### DATA SUPPLIED

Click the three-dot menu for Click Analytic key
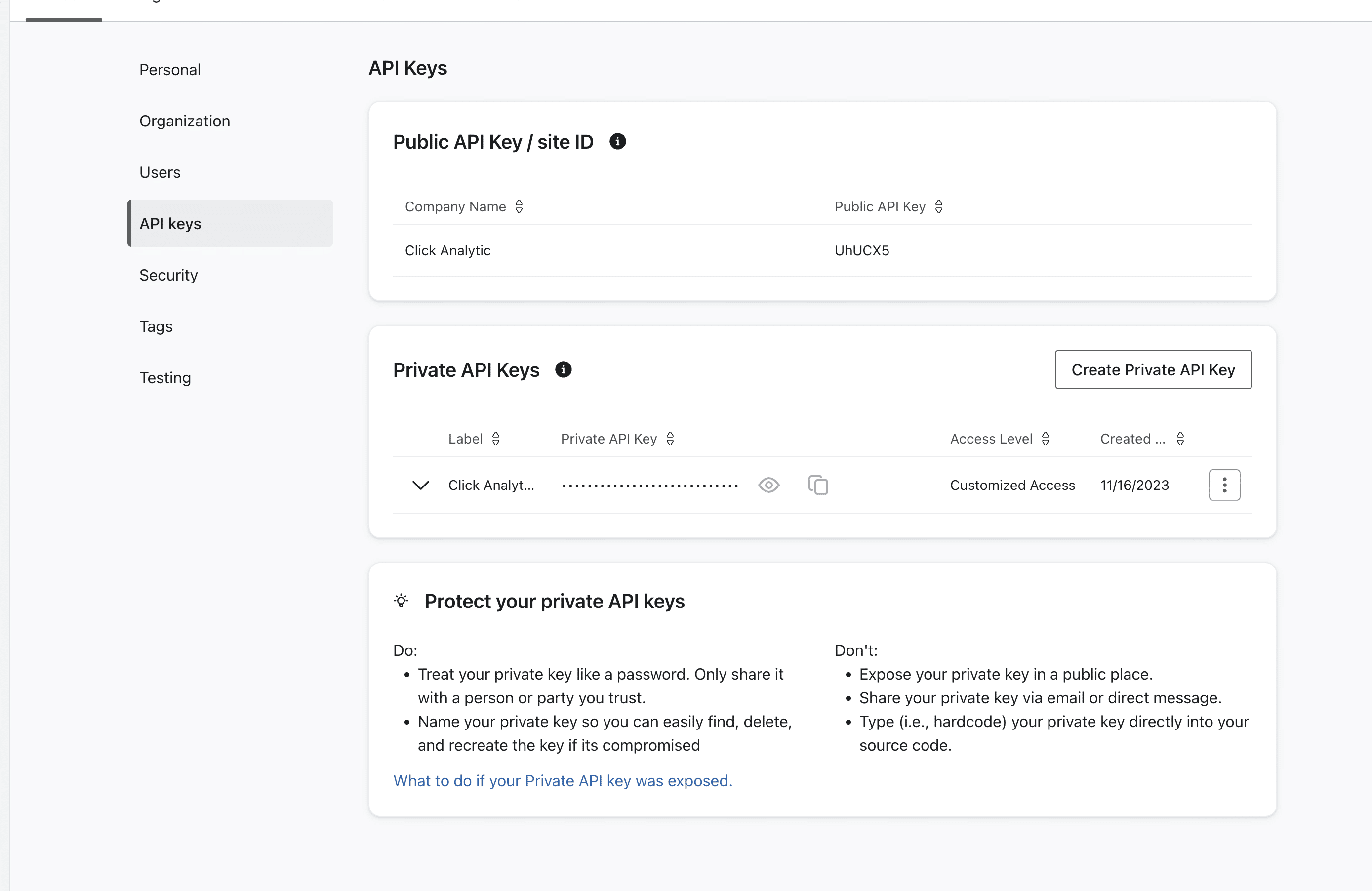 pyautogui.click(x=1224, y=485)
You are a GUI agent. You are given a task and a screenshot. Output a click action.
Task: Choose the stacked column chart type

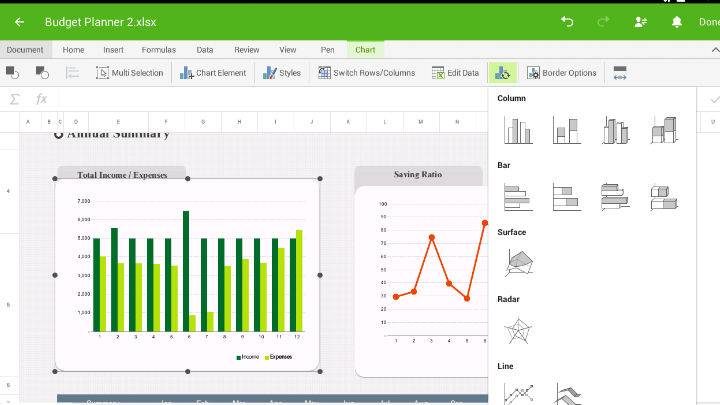point(566,130)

### EXERCISE
Set down every line of the data above word for word, leaving out the pictures.

### WRITTEN SOLUTION
Click the three-dot menu for Click Analytic key
 pyautogui.click(x=1224, y=485)
You are a GUI agent. You are given a task and a screenshot. Output a click action.
Task: Choose the stacked column chart type

point(566,130)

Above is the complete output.